Non solo Reyhaneh. L'Iran è un inferno per tutti

L'esecuzione di Reyhaneh Jabbari ha commosso il mondo. Eppure pensavamo che l'Iran fosse un Paese civile, specie dopo che è stato eletto il "riformatore" Hassan Rouhani. Le impiccagioni sono quasi due al giorno.

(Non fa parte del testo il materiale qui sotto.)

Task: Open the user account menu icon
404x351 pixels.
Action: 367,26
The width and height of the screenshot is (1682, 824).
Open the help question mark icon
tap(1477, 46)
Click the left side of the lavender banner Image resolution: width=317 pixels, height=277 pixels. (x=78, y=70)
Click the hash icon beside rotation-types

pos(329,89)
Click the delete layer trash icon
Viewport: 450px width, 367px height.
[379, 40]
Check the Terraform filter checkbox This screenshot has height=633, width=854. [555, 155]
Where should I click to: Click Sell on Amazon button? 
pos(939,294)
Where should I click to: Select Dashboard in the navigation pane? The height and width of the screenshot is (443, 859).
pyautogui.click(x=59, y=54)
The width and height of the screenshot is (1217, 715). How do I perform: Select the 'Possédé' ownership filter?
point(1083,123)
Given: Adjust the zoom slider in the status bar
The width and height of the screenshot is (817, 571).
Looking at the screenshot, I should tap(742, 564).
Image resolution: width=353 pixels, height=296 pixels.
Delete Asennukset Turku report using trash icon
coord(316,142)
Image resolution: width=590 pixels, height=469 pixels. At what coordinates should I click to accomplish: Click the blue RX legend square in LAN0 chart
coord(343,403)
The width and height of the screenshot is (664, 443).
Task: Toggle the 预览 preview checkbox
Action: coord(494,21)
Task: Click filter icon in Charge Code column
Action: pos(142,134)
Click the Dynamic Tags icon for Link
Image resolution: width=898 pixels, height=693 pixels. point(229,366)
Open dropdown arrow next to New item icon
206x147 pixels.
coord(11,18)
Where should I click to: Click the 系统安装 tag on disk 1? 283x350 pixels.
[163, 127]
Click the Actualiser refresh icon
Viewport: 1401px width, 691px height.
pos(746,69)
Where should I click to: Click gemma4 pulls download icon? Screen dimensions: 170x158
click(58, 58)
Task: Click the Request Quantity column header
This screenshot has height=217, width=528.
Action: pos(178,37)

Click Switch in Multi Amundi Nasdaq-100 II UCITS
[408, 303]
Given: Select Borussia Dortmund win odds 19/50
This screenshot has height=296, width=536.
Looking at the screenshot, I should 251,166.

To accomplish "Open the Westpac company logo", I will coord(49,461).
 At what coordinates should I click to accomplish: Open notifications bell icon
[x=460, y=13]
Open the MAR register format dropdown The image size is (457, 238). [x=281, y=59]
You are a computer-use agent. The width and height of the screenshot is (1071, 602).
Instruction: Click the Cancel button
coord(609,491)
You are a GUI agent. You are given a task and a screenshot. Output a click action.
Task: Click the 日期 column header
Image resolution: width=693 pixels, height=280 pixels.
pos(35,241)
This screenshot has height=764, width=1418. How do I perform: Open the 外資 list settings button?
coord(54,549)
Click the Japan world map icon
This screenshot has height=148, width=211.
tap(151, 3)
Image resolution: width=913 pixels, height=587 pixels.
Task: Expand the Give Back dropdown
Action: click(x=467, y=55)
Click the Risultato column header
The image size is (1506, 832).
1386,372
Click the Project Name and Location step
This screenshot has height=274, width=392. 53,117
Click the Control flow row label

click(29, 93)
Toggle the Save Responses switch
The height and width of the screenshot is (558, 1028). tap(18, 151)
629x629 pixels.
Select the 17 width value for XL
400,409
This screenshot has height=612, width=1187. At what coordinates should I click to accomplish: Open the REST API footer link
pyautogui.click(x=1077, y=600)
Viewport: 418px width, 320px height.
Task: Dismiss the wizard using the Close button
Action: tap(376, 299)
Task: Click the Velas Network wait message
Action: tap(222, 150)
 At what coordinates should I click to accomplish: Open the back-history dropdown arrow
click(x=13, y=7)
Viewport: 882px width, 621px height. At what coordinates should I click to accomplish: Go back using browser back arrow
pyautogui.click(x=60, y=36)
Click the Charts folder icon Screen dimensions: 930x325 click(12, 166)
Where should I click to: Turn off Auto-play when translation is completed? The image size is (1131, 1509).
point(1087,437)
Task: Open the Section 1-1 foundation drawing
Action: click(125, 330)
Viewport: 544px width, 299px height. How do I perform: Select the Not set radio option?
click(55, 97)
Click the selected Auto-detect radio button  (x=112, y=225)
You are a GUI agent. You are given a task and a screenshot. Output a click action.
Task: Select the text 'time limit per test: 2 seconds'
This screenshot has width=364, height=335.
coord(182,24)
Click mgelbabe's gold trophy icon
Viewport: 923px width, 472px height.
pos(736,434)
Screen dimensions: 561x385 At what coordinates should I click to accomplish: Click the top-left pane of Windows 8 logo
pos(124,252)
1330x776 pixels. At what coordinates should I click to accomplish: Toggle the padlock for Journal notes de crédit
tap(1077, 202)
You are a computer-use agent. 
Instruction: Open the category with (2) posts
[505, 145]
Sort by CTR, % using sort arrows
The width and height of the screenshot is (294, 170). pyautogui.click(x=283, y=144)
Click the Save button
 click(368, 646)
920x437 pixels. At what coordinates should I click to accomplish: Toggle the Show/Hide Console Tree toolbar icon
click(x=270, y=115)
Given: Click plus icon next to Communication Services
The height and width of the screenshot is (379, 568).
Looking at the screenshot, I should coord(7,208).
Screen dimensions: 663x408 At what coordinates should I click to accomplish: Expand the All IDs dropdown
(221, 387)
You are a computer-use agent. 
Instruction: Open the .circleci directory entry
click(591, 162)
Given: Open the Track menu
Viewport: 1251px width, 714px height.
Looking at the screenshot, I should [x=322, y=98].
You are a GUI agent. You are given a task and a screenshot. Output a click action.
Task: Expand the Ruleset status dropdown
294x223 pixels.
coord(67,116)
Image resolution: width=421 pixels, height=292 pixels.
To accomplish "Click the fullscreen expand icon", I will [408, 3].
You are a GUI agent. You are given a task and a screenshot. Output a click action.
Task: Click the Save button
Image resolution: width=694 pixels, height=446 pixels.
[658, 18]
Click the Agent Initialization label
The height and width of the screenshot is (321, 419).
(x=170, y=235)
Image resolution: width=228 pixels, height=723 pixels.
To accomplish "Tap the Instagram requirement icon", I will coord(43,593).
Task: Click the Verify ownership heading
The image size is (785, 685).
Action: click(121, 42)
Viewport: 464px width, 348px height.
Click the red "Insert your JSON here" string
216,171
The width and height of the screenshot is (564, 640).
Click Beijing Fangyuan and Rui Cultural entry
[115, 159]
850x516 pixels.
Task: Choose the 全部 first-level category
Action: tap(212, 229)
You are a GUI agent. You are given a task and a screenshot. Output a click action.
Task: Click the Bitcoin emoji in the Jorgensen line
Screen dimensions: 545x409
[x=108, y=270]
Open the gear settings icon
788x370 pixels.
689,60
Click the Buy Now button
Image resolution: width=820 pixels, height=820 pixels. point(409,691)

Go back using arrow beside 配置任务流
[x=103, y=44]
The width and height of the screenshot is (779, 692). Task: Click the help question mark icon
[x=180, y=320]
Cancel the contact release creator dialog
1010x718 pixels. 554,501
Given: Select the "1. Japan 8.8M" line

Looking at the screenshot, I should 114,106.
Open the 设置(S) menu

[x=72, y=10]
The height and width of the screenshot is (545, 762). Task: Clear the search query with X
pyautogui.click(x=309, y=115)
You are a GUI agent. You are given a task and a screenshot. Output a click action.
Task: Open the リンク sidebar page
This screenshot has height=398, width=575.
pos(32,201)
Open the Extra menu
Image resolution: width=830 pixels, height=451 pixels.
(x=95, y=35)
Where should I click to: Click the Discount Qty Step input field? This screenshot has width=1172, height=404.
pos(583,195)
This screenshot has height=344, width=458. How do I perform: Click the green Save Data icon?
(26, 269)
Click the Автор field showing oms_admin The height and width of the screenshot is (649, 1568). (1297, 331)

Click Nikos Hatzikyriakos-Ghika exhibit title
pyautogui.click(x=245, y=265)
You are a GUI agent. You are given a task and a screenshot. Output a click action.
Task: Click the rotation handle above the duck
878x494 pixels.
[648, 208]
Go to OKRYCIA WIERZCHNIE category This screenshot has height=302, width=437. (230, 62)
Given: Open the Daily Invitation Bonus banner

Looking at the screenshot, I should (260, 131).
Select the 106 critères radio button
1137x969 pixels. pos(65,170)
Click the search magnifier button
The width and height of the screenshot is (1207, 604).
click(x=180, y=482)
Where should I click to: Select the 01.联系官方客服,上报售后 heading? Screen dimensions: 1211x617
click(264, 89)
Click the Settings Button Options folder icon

L'ultima lettera di Reyhaneh Jabbari

Esteri 29_10_2014
Impiccagioni di massa in Iran

In confronto ai crimini massicci e altamente mediatici dell’Isis, l’Iran rischia di apparire come un Paese civile. Tornando da Teheran, il 20 ottobre, Emma Bonino dichiarava a La Stampa che la Repubblica Islamica è un partner preferibile rispetto alla monarchia saudita e alla coalizione di Stati arabi sunniti. Rispetto a questi ultimi, diceva l’ex ministro degli Esteri, «Dobbiamo invece considerare una differenza fondamentale: i sunniti vogliono un islam politico, gli sciiti in Iran hanno scelto la via delle elezioni, una forma di democrazia islamica. È questo, certo, che terrorizza le monarchie del Golfo». Cinque giorni dopo l’intervista alla Bonino arrivava la notizia dell’impiccagione della giovane Reyhaneh Jabbari, colpevole di essersi difesa da un tentativo di stupro uccidendo il suo aggressore. Quell’esecuzione, che ha commosso il mondo, è servita almeno ad aprire uno squarcio nel buio dell’orrore quotidiano che si consuma all’interno della “democrazia islamica” iraniana.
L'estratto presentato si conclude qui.